Constellaties
Ik weet niet wanneer het begonnen is. Misschien op het moment dat ik de brief in mijn handen kreeg geduwd van de postbode, diep in de nacht, terwijl de dauw van de nokken van de daken droop en de honden blaften in de verte. Enkele sirenes, omineus. Ik vroeg me niet af waarom de postbode om middernacht de post rondbracht. Ik vroeg me niet af waarom er vlak daarvoor een bevel op de muur van mijn slaapkamer was verschenen: ‘Ga naar buiten.’ Misschien heb ik het allemaal gedroomd. Toen ik de brief eenmaal op de keukentafel legde, mompelde ik bij mezelf: ‘Wie the fuck stuurt tegenwoordig nog een brief’, maar ik scheurde de envelop toch meteen open. De brief was van mijn oom in Parijs, Alain, die schreef dat hij vermoord was. ‘Het is jouw taak om de daders te vatten’, schreef hij. ‘Ga naar het adres onderaan deze brief en vraag naar de muur. Dan zal je kunnen zien wie het gedaan heeft.’ Stuur dan toch gewoon een mail, Alain, idioot. Typisch dat hij weer zo mysterieus moet doen. Altijd een soort schrijver geweest, Alain, de fantast. Altijd verhalen maken waar er geen zijn. Een treinconducteur zwaait met zijn digitale ticketscanner voor mijn ogen: ‘Ça va, m’sieur?’ ‘Oui oui’, mompel ik, en duw mijn verfomfaaide ticket in zijn handen.

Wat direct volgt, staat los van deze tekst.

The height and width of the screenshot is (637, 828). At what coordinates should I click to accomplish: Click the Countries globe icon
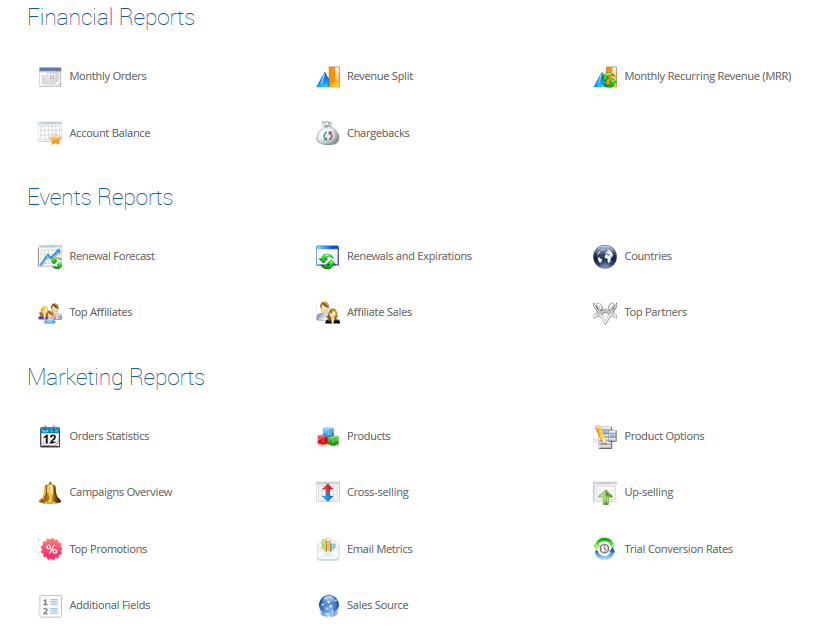point(605,257)
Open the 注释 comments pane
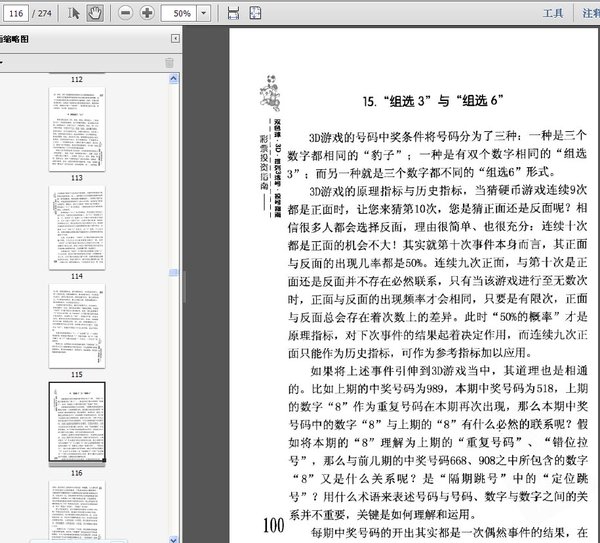This screenshot has width=600, height=543. (x=590, y=13)
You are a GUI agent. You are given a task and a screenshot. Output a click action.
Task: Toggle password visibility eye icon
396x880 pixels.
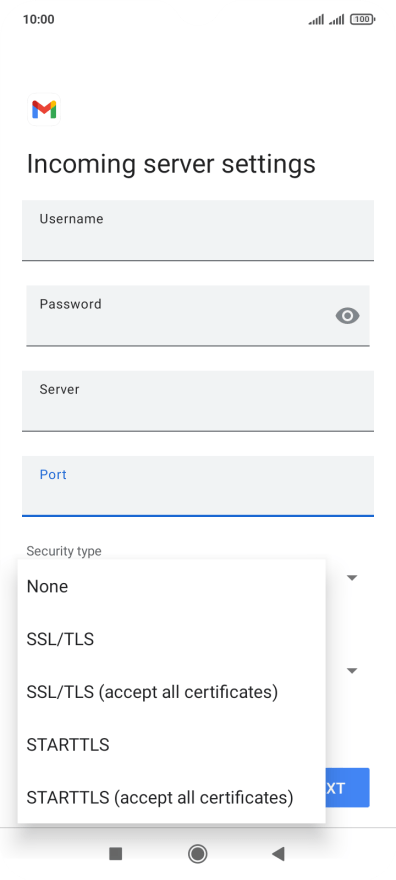(x=347, y=316)

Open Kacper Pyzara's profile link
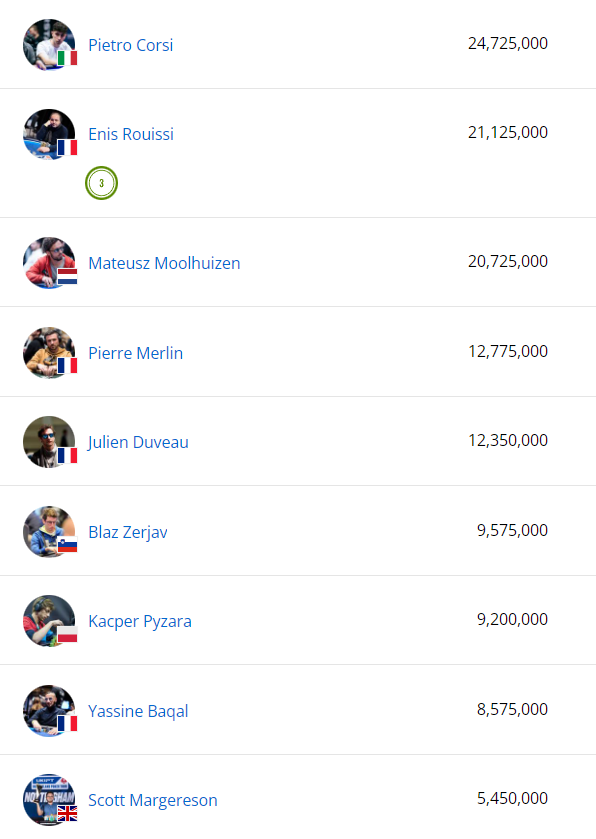coord(140,621)
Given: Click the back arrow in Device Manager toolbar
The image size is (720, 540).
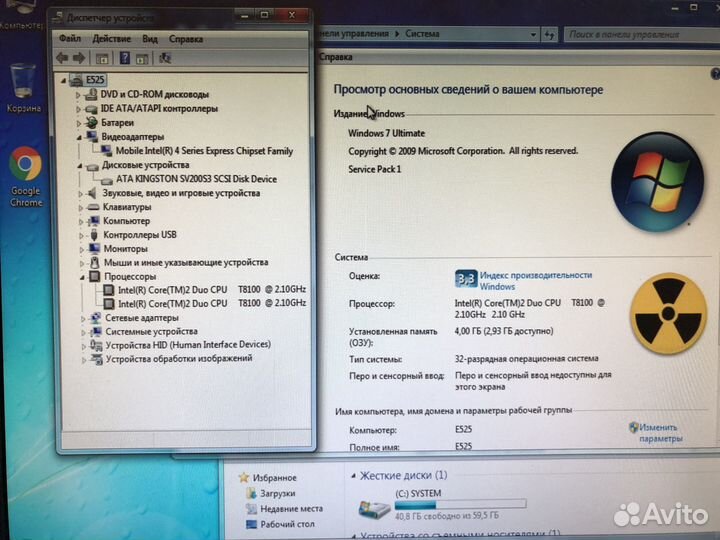Looking at the screenshot, I should (63, 57).
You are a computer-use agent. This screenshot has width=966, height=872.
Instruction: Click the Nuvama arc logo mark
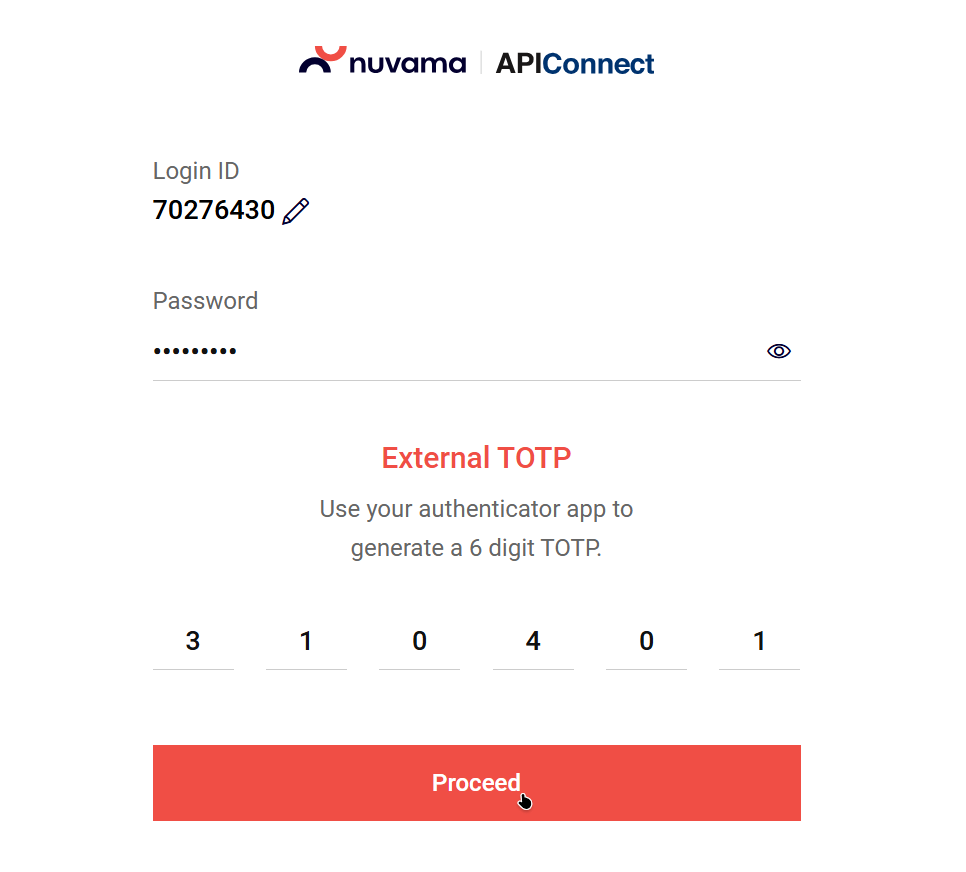click(x=322, y=60)
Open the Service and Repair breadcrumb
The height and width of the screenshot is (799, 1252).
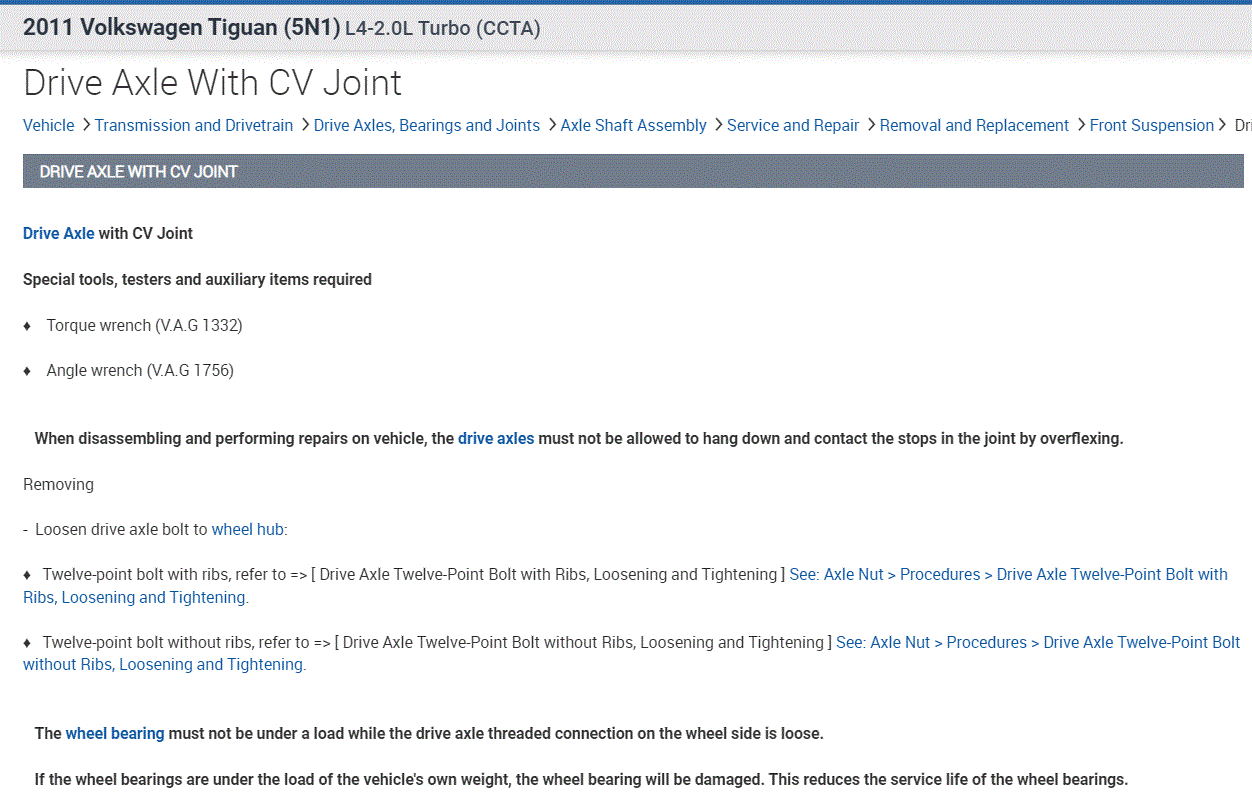click(x=793, y=125)
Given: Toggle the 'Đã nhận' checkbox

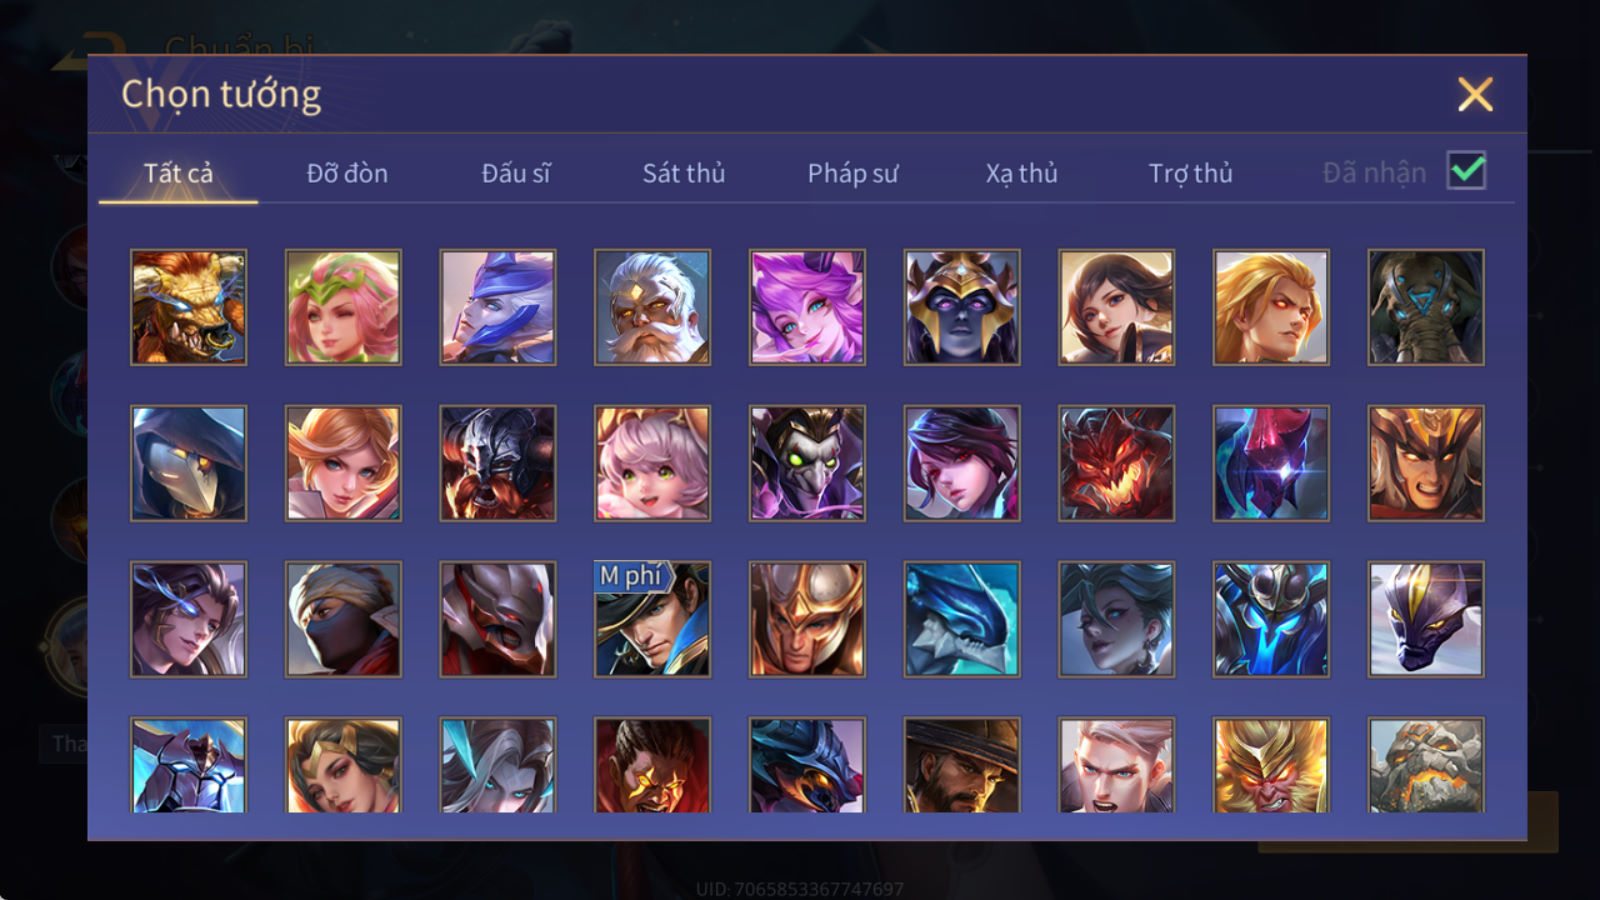Looking at the screenshot, I should pos(1466,171).
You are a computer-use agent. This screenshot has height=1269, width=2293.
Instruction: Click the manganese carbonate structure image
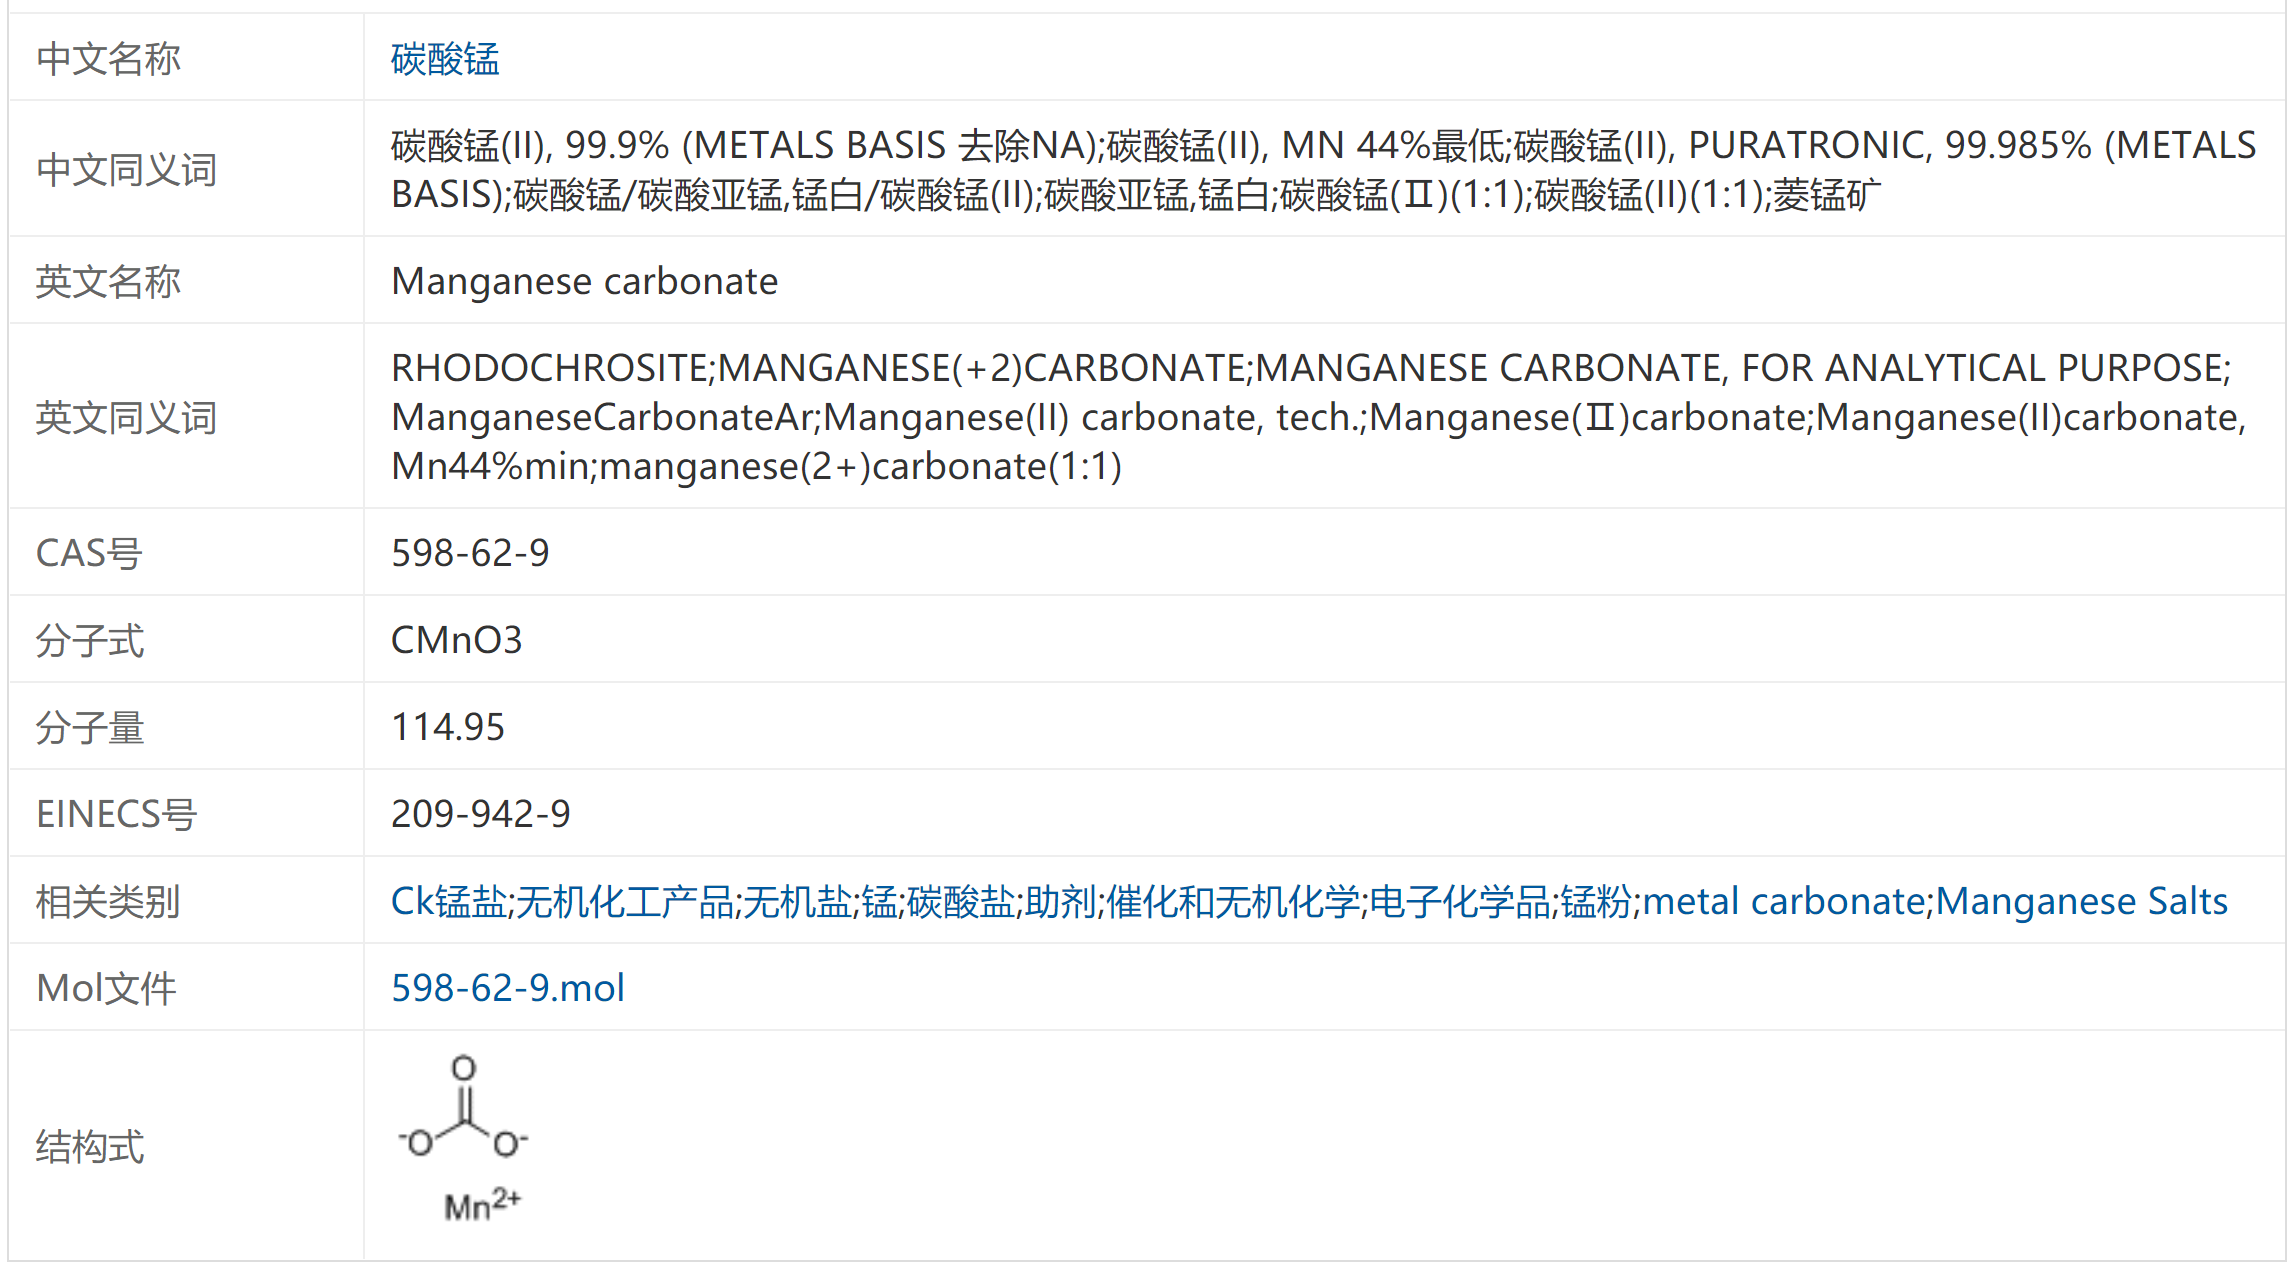465,1139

Eenmaal in Parijs neem ik de tram richting het adres op de brief. De Rue Cassini, naar een of andere oude astronoom. Onderweg denk ik erover om bij andere haltes af te stappen, de stad te zien, maar iets weerhoudt me daarvan. Plichtsbesef misschien. Bij het afstappen valt de hitte als een dikke wolk over me heen. Alain was een flat earther, zo iemand die gelooft dat de aarde plat is. Ik herinner me dat hij aan de Belgische kust opzij wees, van Knokke naar - denk ik - Cadzand, zijwaarts, en zei: ‘Kijk, je kan de stad zien van hier. Als de aarde rond was, zou de ronding van de aarde ervoor zorgen dat je de stad niet kon zien. Dan was het gewoon een vlakke horizon, toch?’ Ik knikte, begreep hem niet goed. ‘Niets bestaat,’ fluisterde hij in mijn oor, als je het niet met je eigen ogen kan zien.’ Ik haalde mijn schouders op.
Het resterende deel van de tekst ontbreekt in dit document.